In all NF cases in this series, mortality was associated with a high level of serum potassium on admission. Electrolyte imbalance is a common clinical presentation of NF [6, 29], and Ogilvie et al. also showed an increased risk of mortality in NF patients with elevated potassium levels [30]. The elevated serum potassium level on admission may reflect acute renal impairment. Unfortunately, serum creatinine level was not collected in our database so the association between hyperkalemia and renal impairment could not be confirmed. Nonetheless, our finding still highlights the importance of the supportive care with fluid and electrolyte management in NF patients. Further subgroup analysis revealed that a positive blood culture upon admission was associated with mortality in diabetic NF patients. Bacteraemia frequently causes sepsis, which is the typical cause of death in NF patients. As virulent organisms and toxins are released into the bloodstream from severely infected soft tissue, a systemic toxic reaction is initiated, resulting in hypotension, disseminated intravascular coagulation, and eventually multiorgan failure.

The presence of SIRS upon admission was also identified as a mortality- associated factor in nondiabetic NF patients. Moreover, a completely independent functional status and the presence of pus at the infection site upon admission were associated with a more favourable chance of survival in the non-DM group. The functional status reflects the general physical condition of a person, thus an independent functional status can reasonably serves as a predictor of better outcome. However, the association between the presence of pus upon admission and a favourable outcome is intriguing. Similarly, a previous study identified the presence of hemorrhagic bullae on admission as an independent negative predictor of mortality in NF patients [22]. Diagnosis of NF at an early stage is often difficult and depends on a high index of suspicion because early cutaneous findings, including edema, erythema, and local anaesthesia, are typically nonspecific [6, 29]. Therefore, we speculated that obvious cutaneous manifestations, such as pus or bullae formation, at the infection sites may prompt surgical consultation, necessitating early diagnosis and immediate surgical intervention, which are crucial for the survival of NF patients.
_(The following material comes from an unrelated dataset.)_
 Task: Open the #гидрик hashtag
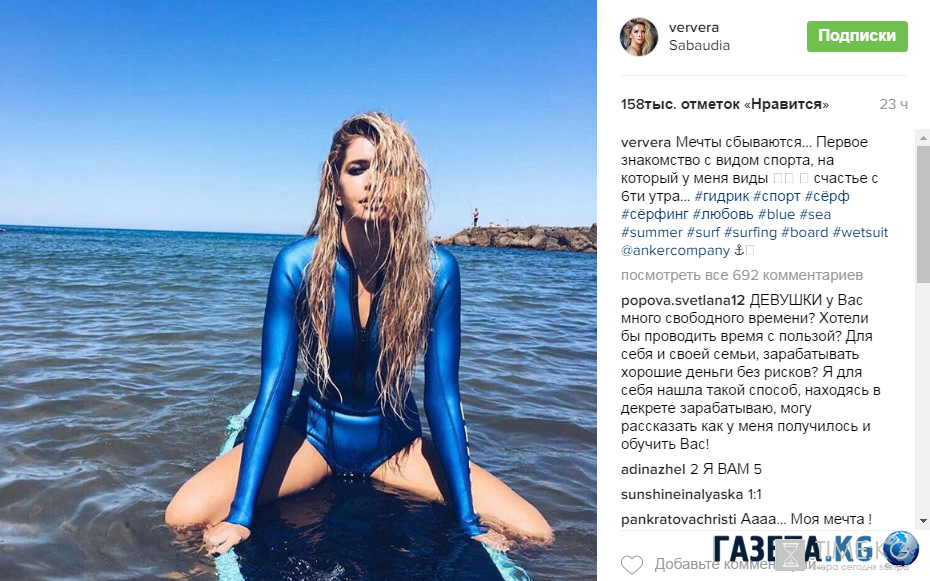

The limitations of this study are attributable to the retrospective study design and possible inaccuracy of the information retrieved from the medical records or the possible misinterpretation of this information. However, we attempted to address these problems by setting clear definition for variables prior to data collection. We also excluded variables without sufficient data from further statistical analysis, such as arterial blood gas and serum albumin level. Moreover, not all of the factors related to NF prognosis, such as nutrition, surgical dexterity, and postoperative wound care, could be considered. To enhance our understanding of NF, a prospective registry for all NF patients confirmed according to surgery will be a valuable tool [9]. It may include standard recording of underlying diseases, presenting symptoms and signs, clinical photography, thorough laboratory data of blood samples, imaging and bacteriological studies, and treatment course.

Conclusions

Diabetes is a common predisposing medical condition of NF, and it is associated with a significantly higher chance of limb loss. Relative to nondiabetic patients, diabetic NF patients were older and presented with a higher serum level of glucose and potassium. Moreover, diabetic NF patients were more susceptible to polymicrobial and monomicrobial K. pneumoniae infections, which should be considered when choosing empirical antibiotics for these patients. Bacteraemia on admission is significant risk factor for mortality in NF patients with diabetes. We also identified several independent risk factors for mortality in nondiabetic NF patients. These information can be applied in predicting outcomes and used to guide the treatment of NF patients according to the presence of underlying diabetes. This study thus provides an impetus for further clinical research to assess the impact of modification of these identified factors on the subsequent clinical outcomes of both diabetic and nondiabetic NF patients.